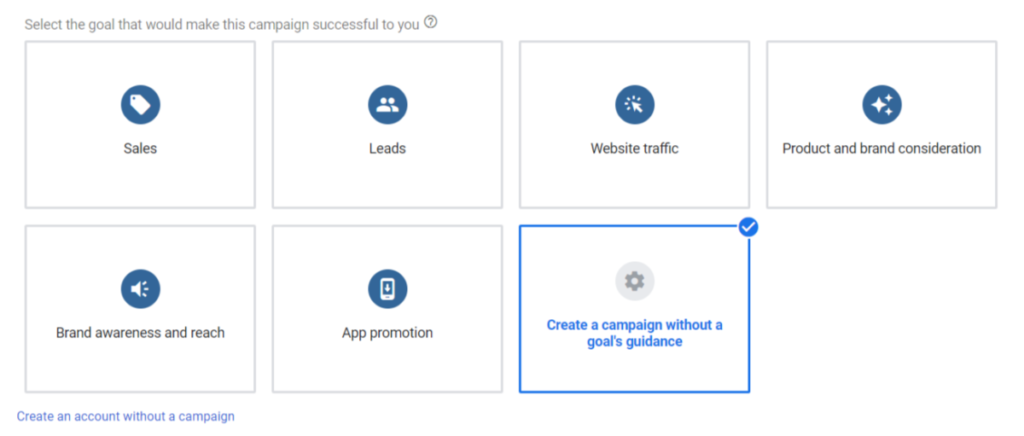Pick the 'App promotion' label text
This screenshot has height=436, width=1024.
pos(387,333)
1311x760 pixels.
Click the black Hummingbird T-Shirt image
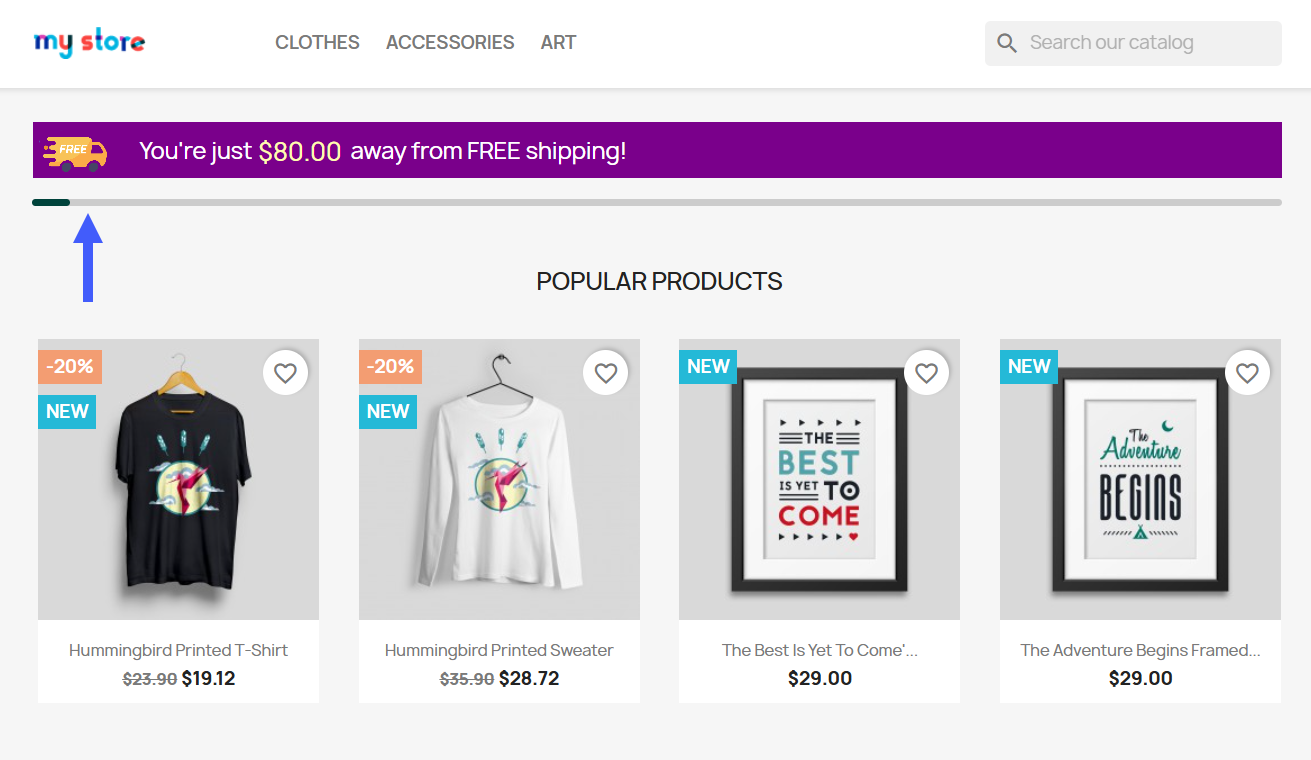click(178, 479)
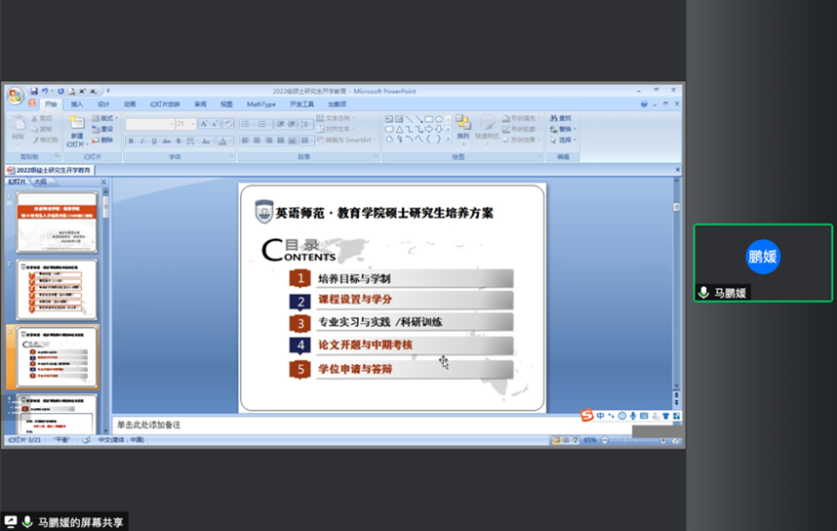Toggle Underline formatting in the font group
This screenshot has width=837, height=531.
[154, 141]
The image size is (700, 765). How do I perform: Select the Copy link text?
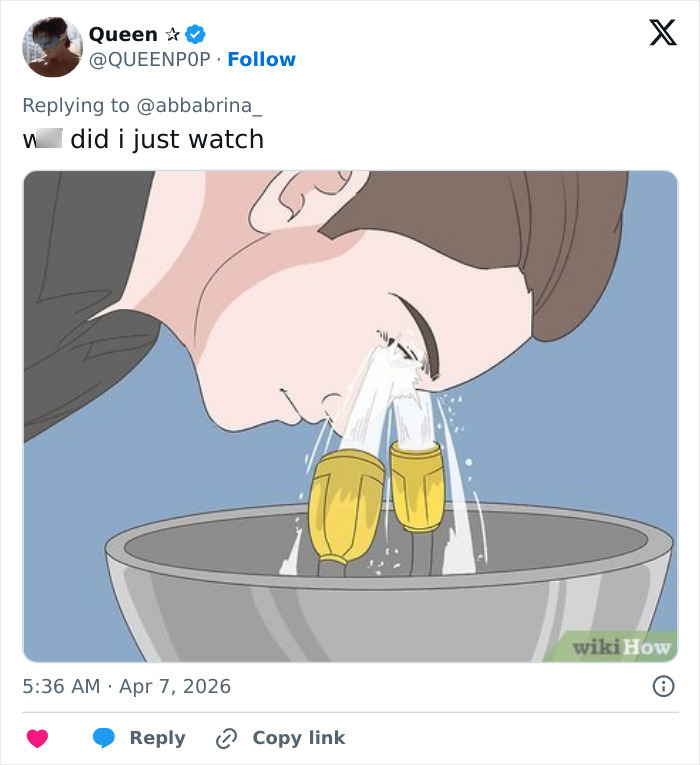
-=-=-
_PROBLEM TO SOLVE_
Please copy exactly the lines from the one containing "Click the black Hummingbird T-Shirt image" through the last line of the records above, both included, and leave out any pictures.

_TASK RESPONSE_
Click the black Hummingbird T-Shirt image
click(178, 479)
Toggle Underline formatting in the font group
This screenshot has width=837, height=531.
[154, 141]
The image size is (700, 765). How do I perform: Select the Copy link text?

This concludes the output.